In just a moment, we are going to talk with the senator who is chair of the Senate Armed Services Committee, John Warner. He'll be talking to us about Iraq. Meantime, both President Bush and John Kerry spending a lot of time in Pennsylvania. We have some new polls helping explain why. Coming up, we'll look at those numbers.
WOODRUFF: Checking the headlines in our "Campaign News Daily," new polls from the showdown state of Pennsylvania show a still closely contested race, with President Bush holding a slight edge. In the Keystone State poll, Bush has a one-point lead among likely Pennsylvania voters in a two-way match up with John Kerry.

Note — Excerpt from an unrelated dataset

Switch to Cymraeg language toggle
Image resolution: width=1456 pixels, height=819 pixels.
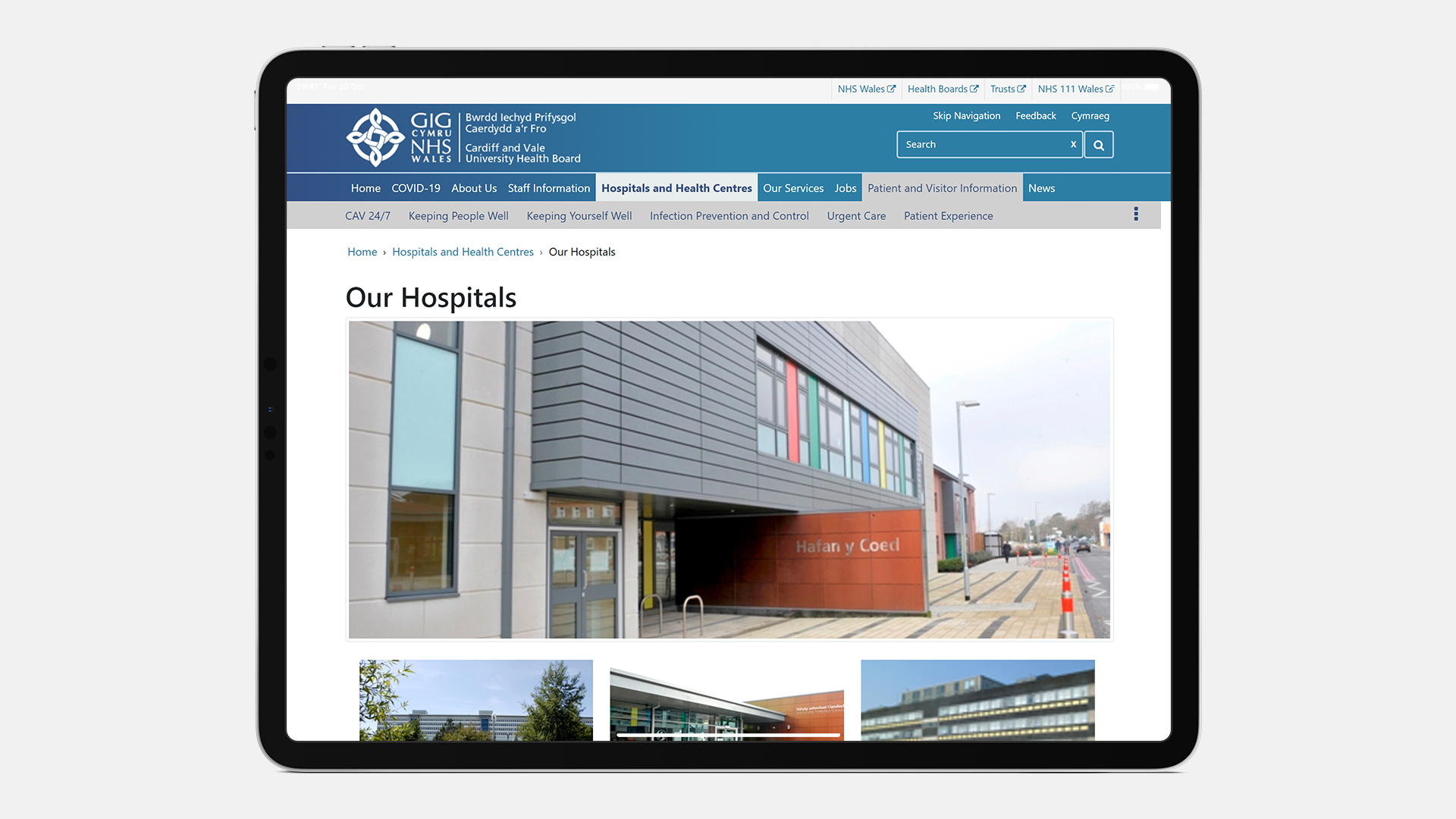click(1091, 115)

A Quinnipiac survey of likely voters offers identical numbers. Its poll of registered voters gives Bush a three-point lead in Pennsylvania. The vice presidential candidates are out campaigning in some top battlegrounds today. Dick Cheney participated in a roundtable discussion in Albuquerque, New Mexico, before heading on to a rally in Reno, Nevada. John Edwards wrapped up a two-day swing through southern Ohio with a stop in Portsmouth. His next stop, a fund-raiser in Lexington, Kentucky.
The Kerry campaign launching a new healthcare ad in battleground states. The spot responds to and rejects the president's charge that Kerry's healthcare plan would create a big new bureaucracy.

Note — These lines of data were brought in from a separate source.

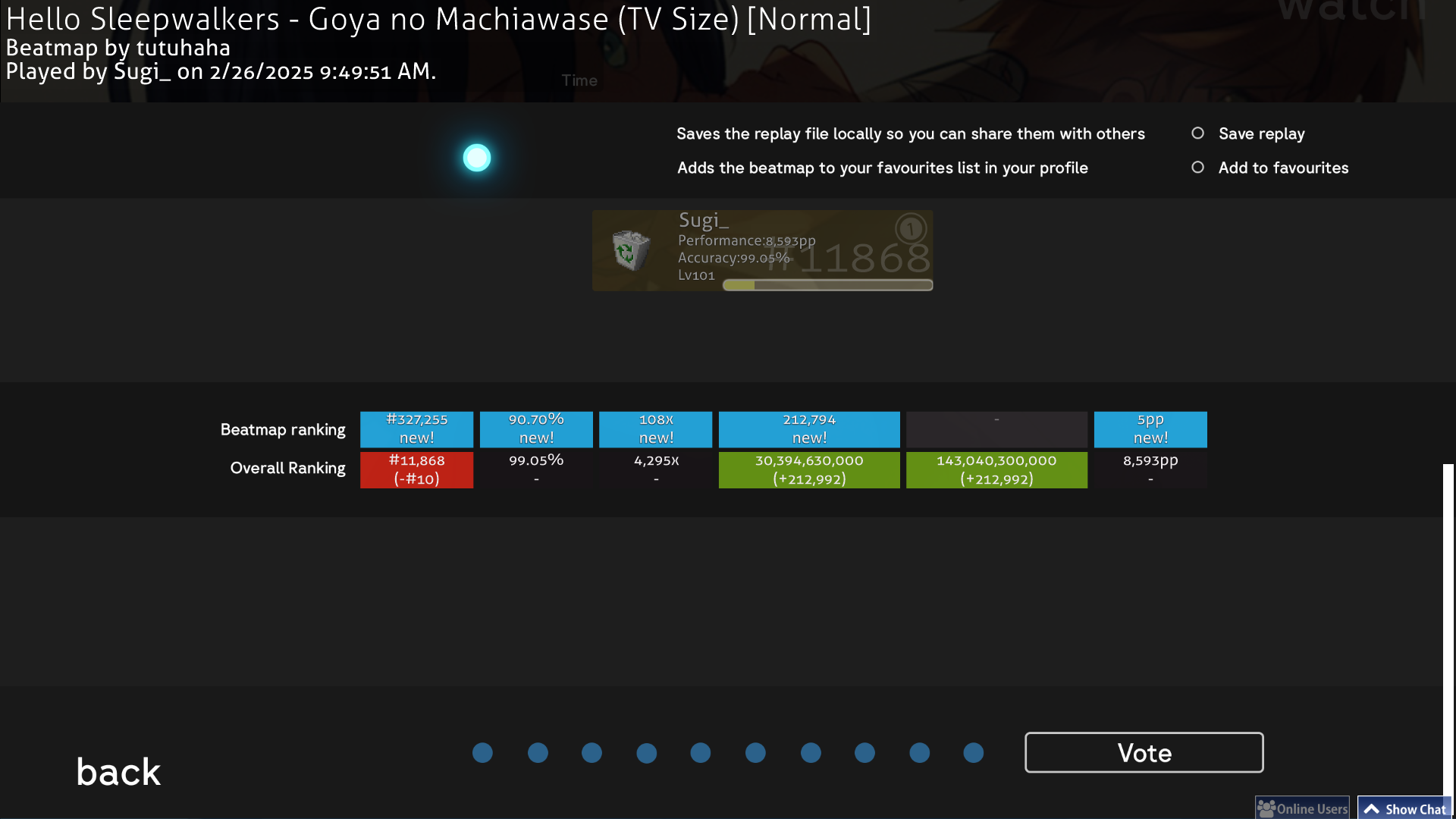Click the last blue rating dot
The image size is (1456, 819).
[973, 752]
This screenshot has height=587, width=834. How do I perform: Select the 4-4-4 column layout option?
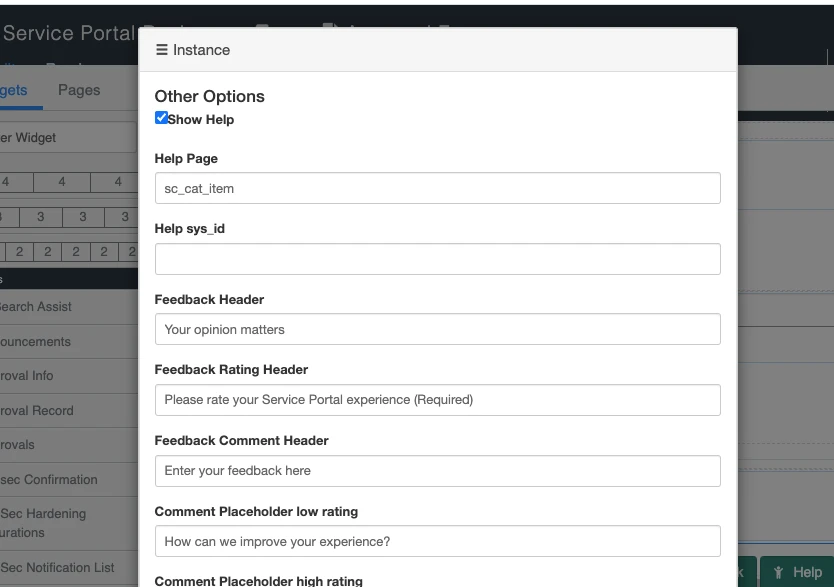pyautogui.click(x=61, y=182)
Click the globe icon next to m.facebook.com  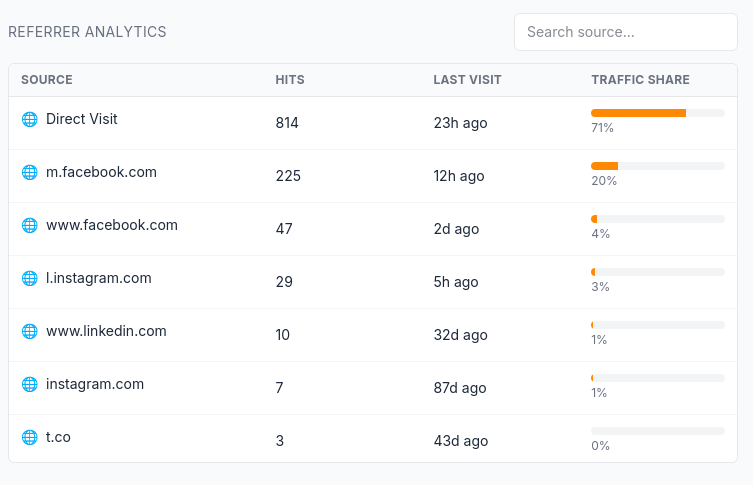pos(29,172)
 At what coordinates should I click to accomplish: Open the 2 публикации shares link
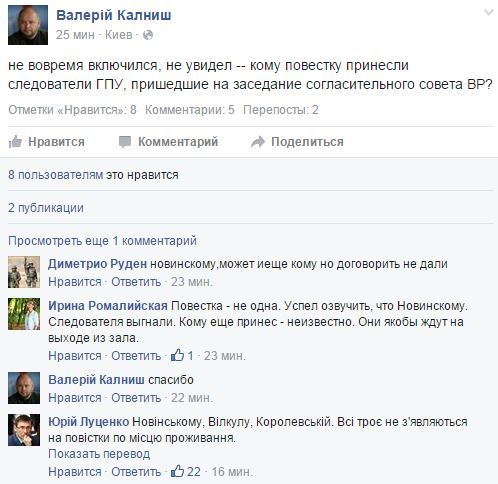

George Bush and John Kerry each attacking one another over the war in Iraq today. The next blast may come just minutes from now, when Senator Kerry speaks before the National Guard Association. We're going to go live to Las Vegas for a portion of that address.
(STOCK MARKET UPDATE)
MILES O'BRIEN, CNN ANCHOR: Hello. I'm Miles O'Brien at CNN Center in Atlanta.
Coming up at 5:00 p.m. Eastern time, Hurricane Ivan is now a tropical storm, but it's left major destruction and at least seven deaths in its wake. The big worry now throughout the Southeast is flooding.

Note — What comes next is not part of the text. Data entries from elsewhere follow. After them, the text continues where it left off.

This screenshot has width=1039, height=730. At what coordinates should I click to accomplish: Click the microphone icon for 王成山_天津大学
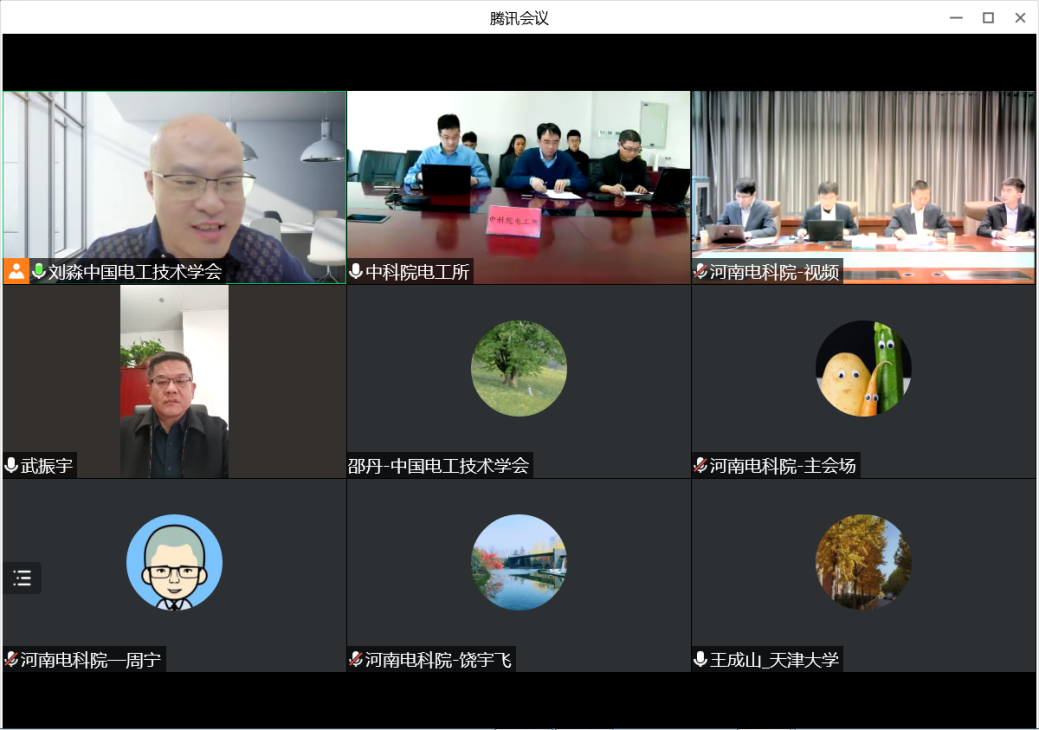click(701, 659)
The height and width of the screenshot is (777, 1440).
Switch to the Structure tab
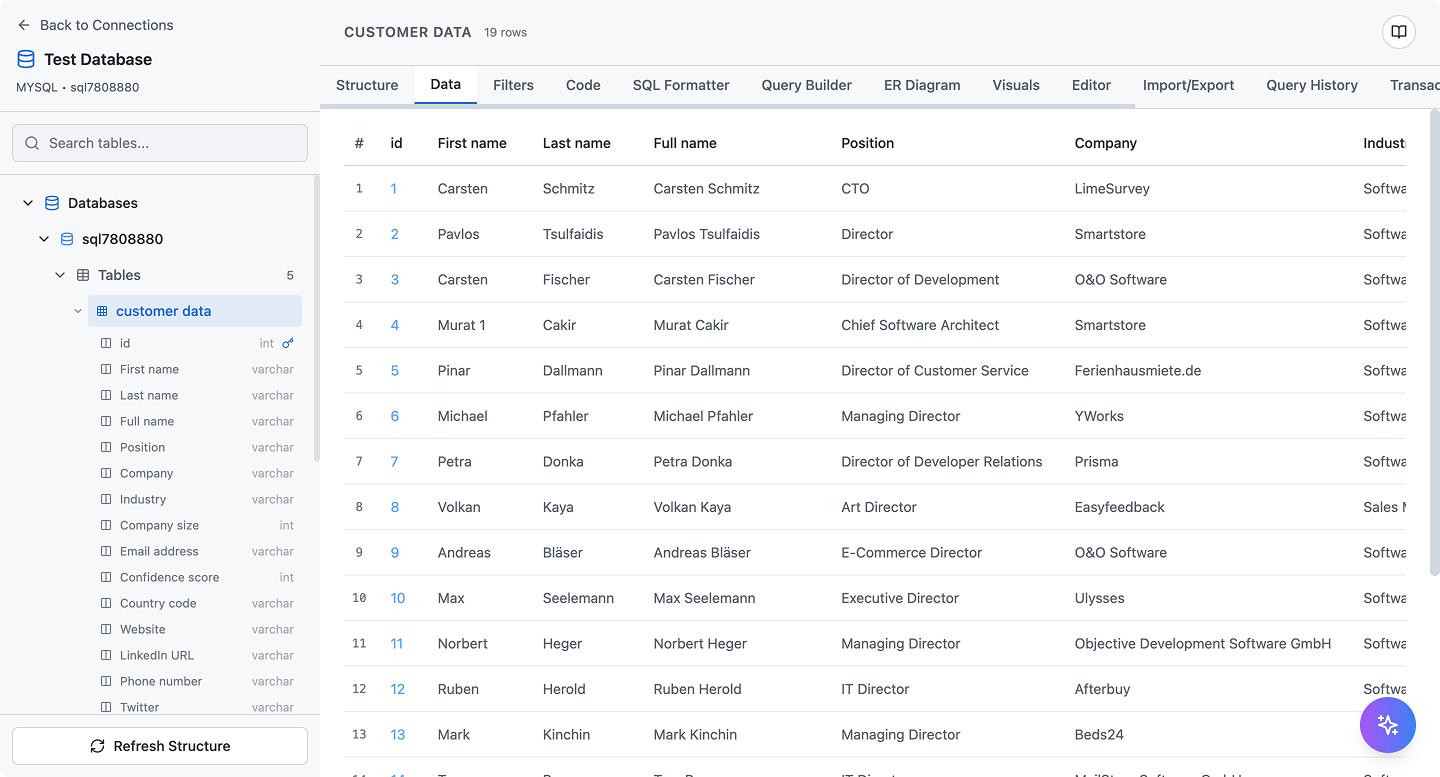[367, 85]
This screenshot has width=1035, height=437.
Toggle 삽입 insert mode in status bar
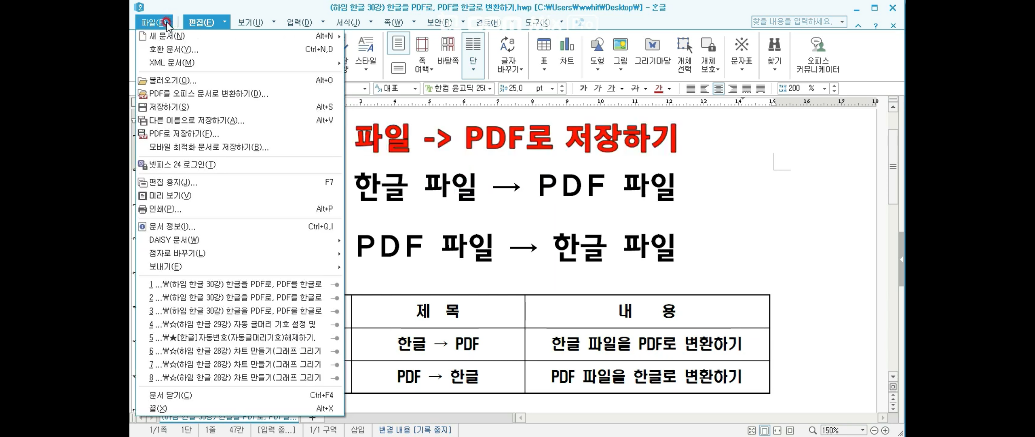coord(357,429)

Two Americans and a Brit the latest to be kidnapped in Baghdad. They were seized by gunmen from a house in an upscale neighborhood.
And controversy continues over those CBS reports about President Bush's National Guard service. Anchor Dan Rather admits there are legitimate questions about the documents his network used in a hotly debated report.
Those stories and much more later on "WOLF BLITZER REPORTS."
Now back to JUDY WOODRUFF'S INSIDE POLITICS.
WOODRUFF: Welcome back to our 90-minute edition of INSIDE POLITICS. We've moved up our start time to 3:00 p.m. Eastern. We've expanded to 90 minutes until Election Day to keep you up to date on what's going on throughout the campaign.
But first, an update on what is now Tropical Storm Ivan. The storm is churning away from the Gulf coast, leaving behind major flooding damage and power outages. The worst of Ivan was felt in the Florida Panhandle. Seven people were killed there.
Let's find out where the storm is now from our meteorologist, Jacqui Jeras.
Hello again, Jacqui.
JERAS: Well, hello, Judy.
We are getting close to Montgomery, where the center of circulation is right now, and a tropical storm, which is good news. It has weakened. And further weakening is expected throughout the day for today.
And our biggest concerns are going to be some flooding rains and also the potential of tornadoes. We've been having tornado warnings going on all morning, all afternoon long. And the ones that I mentioned earlier now expired at the bottom of the hour.
The most recent one is Madison and Oglethorpe counties. That warning has been extended now until 3:45. This is a radar-indicated tornado at this time.
The rainfall rates have been coming down very heavy, as much as two inches per hour. This is Doppler radar estimated rainfall totals -- or rather Viper rainfall totals, estimated from when Ivan made landfall. And take a look at some of those heavy amounts just near the Pensacola area and on up to the north, 10, nine, up to seven inches extending on into parts of central Alabama.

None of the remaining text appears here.